How Nigeria’s large banks scaled recapitalisation hurdle ahead March

How Nigeria’s big banks scaled recapitalisation hurdle ahead March



Nigeria’s largegest banks have largely cleared the recapitalisation hurdle months ahead of the March 31, 2026 deadline, deploying a mix of speed, scale and strategy to meet the Central Bank of Nigeria’s (CBN) stricter capital thresholds.

In March 2024, the CBN announced new minimum capital requirements of N500 billion for international banks, N200 billion for national banks and N50 billion for regional banks, allowing compliance only through fresh equity injections, mergers and acquisitions, or licence reclassification. As of early 2026, about 22 banks, including all Tier-1 lfinishers, have met the directive. Yemi Cardoso, governor of the CBN, disclosed in November 2025 that 27 banks had raised fresh capital under the exercise, with 16 having already completed the process at the time.

Non-interest banks were the earliest relocaters in the system, with Jaiz Bank completing its recapitalisation as far back as late 2024. Even before the formal CBN directive, the non-interest lfinisher had executed a N10 billion private placement in March 2024, placing it comfortably ahead of peers and underscoring how tinyer capital bases drove urgency among non-interest banks.

Read also: CBN sees capital market extfinishing bullish streak on bank recapitalisation

Non-interest banks with national licences are required to have a minimum paid-up capital of N20 billion.

Non-interest banks with regional licences are required to maintain minimum paid-up capital of N10 billion.

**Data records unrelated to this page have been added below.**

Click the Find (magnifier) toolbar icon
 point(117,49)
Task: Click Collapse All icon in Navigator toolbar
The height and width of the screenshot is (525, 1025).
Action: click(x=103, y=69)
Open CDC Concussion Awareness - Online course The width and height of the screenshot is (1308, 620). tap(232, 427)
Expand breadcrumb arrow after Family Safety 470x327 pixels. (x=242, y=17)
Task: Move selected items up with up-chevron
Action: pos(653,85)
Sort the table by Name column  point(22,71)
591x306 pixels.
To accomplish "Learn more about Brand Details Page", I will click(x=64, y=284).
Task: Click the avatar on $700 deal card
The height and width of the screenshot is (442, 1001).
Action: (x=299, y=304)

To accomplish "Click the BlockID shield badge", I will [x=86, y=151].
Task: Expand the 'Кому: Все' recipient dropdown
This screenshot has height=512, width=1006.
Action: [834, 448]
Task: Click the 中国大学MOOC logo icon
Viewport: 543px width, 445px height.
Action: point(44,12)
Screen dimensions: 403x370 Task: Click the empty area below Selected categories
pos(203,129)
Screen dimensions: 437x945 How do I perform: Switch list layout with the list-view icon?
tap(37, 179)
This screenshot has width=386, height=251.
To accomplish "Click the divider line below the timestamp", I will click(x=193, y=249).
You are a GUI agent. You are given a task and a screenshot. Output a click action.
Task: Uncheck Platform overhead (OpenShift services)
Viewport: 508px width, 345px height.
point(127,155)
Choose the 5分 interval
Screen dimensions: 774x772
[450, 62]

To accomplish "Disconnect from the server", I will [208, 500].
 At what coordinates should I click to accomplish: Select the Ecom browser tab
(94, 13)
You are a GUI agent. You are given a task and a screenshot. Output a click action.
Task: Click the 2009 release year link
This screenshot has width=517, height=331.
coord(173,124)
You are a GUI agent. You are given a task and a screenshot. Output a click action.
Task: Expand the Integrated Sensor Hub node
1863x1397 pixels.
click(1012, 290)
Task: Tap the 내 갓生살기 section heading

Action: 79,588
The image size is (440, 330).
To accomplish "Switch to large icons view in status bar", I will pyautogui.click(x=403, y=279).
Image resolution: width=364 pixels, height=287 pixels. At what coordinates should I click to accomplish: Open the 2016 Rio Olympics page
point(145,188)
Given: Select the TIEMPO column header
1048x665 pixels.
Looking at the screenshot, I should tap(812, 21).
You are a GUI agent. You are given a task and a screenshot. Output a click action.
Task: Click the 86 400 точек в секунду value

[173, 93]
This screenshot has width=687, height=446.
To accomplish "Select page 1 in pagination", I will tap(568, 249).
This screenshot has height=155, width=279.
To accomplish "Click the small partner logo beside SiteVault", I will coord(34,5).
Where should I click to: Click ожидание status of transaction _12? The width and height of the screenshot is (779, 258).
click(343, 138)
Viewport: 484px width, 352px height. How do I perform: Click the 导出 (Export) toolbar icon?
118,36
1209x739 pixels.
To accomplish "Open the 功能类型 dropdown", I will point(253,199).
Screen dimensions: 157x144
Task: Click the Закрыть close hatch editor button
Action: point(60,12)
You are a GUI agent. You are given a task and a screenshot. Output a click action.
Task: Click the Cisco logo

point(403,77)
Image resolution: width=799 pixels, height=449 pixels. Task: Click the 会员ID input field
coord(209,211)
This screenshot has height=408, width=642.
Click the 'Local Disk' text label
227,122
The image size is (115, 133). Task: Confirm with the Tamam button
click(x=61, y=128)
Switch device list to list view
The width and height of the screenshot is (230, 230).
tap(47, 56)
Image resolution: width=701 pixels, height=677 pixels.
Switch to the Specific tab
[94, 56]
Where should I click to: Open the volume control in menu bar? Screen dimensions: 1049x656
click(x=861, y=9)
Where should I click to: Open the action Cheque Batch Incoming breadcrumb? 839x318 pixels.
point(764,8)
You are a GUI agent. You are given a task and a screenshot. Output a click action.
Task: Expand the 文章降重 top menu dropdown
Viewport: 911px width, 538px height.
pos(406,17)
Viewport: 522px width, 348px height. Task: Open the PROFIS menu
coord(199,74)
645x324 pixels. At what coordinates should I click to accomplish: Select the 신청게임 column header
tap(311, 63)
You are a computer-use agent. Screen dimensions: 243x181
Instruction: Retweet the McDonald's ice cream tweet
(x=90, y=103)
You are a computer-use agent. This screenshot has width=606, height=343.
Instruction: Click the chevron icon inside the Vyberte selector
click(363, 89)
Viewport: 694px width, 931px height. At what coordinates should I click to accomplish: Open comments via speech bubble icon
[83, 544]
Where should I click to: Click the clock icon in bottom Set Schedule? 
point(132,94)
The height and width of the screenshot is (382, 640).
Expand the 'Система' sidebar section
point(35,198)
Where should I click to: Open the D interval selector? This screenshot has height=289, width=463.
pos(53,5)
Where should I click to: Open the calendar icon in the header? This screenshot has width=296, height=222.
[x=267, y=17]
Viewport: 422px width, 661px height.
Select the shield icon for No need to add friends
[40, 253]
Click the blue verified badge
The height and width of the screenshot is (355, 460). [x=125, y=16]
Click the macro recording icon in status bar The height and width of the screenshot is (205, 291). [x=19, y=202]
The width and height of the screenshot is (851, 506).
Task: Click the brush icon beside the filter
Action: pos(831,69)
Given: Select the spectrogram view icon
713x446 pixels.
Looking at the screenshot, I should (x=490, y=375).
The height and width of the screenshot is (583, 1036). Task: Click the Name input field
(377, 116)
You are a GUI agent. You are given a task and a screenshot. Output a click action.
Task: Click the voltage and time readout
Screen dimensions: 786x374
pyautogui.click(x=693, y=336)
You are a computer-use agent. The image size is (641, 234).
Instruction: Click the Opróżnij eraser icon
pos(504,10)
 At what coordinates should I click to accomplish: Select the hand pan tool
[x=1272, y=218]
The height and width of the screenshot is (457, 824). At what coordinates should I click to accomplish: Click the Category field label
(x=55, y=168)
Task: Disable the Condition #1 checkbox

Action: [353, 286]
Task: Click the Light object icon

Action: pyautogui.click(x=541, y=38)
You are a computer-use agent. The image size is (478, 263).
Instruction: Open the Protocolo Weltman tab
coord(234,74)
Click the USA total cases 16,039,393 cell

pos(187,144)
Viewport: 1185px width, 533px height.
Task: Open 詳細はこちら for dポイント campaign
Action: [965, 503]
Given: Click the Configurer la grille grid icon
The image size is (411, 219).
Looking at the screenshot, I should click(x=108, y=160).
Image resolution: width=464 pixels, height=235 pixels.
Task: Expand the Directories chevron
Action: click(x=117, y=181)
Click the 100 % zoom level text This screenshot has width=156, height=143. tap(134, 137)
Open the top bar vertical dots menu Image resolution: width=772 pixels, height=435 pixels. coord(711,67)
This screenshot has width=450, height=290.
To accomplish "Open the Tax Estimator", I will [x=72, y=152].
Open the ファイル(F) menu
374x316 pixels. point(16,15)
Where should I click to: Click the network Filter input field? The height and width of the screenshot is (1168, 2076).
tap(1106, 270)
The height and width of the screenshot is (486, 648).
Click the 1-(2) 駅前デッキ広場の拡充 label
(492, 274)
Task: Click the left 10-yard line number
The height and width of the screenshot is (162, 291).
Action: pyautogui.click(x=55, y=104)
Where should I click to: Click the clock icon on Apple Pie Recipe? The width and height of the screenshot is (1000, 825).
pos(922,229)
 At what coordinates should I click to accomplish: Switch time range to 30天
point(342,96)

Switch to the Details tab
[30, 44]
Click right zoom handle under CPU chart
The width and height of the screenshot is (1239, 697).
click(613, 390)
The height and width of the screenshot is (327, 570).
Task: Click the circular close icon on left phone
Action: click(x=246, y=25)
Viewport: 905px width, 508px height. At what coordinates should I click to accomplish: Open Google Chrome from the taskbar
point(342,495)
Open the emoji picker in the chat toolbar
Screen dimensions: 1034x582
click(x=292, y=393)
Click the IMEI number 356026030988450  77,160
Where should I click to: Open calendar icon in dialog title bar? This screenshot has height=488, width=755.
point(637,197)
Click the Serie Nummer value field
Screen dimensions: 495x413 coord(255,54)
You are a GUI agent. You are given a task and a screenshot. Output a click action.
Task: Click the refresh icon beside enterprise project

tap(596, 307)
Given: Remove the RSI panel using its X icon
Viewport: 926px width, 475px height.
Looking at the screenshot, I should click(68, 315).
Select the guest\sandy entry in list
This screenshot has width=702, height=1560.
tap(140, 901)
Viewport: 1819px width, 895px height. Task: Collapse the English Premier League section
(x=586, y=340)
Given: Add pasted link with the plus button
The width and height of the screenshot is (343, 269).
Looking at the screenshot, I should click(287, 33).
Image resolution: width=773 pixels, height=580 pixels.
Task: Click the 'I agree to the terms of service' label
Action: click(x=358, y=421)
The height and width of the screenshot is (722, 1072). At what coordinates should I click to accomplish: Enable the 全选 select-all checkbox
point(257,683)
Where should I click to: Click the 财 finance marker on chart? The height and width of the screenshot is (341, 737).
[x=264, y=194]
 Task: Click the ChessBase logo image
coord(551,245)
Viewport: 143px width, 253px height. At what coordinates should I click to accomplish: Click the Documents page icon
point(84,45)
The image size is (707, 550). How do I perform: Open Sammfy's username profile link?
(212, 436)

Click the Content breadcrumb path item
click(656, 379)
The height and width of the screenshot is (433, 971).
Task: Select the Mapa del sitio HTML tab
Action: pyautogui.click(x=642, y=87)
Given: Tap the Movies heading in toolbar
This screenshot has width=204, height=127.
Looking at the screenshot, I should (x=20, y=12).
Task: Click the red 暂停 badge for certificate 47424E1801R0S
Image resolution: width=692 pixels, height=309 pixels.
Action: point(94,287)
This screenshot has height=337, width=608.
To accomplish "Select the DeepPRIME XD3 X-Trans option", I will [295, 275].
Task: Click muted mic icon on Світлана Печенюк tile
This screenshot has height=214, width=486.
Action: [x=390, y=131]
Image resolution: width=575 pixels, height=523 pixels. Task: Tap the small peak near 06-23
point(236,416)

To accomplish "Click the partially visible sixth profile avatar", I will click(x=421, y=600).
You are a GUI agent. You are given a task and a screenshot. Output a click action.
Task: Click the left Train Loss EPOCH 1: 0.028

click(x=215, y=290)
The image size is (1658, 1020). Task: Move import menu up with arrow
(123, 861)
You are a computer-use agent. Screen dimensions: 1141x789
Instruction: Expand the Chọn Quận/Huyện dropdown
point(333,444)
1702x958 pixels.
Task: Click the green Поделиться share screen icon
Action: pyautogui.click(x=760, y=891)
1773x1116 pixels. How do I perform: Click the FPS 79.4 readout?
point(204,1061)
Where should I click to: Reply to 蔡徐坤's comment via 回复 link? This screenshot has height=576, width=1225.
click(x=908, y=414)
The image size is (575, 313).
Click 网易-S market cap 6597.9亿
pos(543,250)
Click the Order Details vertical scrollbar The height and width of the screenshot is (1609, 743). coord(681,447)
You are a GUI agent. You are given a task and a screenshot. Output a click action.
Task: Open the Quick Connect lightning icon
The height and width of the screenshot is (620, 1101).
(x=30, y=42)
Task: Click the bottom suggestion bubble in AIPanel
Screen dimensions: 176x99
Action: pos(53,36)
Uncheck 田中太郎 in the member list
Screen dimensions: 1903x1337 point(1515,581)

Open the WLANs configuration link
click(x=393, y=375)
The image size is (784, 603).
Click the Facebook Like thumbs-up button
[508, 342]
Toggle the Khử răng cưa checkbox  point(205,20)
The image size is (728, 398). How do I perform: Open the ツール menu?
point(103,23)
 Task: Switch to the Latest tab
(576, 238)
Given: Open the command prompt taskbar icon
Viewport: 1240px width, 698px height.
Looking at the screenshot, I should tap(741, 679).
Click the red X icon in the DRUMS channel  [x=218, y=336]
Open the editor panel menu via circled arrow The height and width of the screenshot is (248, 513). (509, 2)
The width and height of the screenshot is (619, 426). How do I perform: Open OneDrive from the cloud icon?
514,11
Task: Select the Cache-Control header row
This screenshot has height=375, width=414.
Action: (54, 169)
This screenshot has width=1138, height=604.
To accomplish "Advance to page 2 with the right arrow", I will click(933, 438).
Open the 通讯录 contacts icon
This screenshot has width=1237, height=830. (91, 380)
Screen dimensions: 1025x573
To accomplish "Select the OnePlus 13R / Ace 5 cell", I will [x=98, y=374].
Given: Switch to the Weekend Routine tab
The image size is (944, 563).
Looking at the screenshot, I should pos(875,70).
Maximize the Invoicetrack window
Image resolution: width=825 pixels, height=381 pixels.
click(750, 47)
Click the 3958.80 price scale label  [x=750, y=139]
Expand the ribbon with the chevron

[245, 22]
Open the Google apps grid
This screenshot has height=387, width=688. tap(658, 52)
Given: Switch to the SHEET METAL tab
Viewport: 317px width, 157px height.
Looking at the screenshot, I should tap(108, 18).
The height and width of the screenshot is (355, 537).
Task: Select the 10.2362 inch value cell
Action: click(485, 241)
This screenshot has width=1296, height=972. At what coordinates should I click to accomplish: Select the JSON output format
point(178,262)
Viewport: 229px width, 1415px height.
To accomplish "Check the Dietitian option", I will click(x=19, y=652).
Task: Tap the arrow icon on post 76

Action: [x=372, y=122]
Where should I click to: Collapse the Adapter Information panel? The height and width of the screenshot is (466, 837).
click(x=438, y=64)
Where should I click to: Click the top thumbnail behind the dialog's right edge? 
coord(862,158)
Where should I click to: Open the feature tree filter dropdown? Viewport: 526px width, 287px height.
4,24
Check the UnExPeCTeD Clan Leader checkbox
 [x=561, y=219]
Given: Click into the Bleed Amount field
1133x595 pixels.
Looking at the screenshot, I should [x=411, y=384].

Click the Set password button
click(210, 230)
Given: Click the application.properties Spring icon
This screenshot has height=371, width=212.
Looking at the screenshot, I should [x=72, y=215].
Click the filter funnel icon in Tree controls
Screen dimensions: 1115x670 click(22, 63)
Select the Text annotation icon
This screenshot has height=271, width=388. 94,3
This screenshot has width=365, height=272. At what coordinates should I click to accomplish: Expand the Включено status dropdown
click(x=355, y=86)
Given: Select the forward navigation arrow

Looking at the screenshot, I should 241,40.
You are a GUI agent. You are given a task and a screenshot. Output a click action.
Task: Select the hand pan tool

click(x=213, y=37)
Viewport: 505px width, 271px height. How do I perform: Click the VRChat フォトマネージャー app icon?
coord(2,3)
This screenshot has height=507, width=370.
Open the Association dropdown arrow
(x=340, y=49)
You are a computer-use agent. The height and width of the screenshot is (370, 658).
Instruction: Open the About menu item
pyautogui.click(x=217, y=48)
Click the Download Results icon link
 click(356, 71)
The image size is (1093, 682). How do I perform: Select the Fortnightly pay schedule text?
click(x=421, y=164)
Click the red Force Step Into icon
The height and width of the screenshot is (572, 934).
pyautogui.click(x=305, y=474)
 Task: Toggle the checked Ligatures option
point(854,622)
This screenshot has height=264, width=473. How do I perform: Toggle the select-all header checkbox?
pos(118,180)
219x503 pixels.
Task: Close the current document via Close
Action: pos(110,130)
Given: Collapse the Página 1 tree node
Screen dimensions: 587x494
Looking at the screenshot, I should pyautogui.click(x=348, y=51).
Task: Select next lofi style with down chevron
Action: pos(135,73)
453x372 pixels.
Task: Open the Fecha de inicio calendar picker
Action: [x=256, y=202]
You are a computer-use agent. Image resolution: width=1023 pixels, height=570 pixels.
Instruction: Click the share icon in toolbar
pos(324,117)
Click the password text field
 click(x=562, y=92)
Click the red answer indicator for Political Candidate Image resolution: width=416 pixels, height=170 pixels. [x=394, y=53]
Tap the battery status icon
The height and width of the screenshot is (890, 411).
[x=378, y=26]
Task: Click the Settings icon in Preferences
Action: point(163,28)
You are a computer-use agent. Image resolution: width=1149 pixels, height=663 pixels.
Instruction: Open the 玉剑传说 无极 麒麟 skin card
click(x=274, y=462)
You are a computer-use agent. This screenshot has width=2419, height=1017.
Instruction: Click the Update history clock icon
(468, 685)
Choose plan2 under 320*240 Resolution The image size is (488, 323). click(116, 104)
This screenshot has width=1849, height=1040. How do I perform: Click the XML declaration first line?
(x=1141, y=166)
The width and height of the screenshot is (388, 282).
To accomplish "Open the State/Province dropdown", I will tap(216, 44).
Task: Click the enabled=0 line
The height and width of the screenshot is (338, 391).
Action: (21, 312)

Among banks with international licences, Access Bank was the first to meet the N500 billion minimum. It achieved the tarobtain through a N351 billion rights issue, with shares allotted in December 2024. By completing the exercise in a single transaction, Access Bank reduced execution risk and avoided prolonged exposure to volatile market conditions, setting the pace for other Tier-1 lfinishers.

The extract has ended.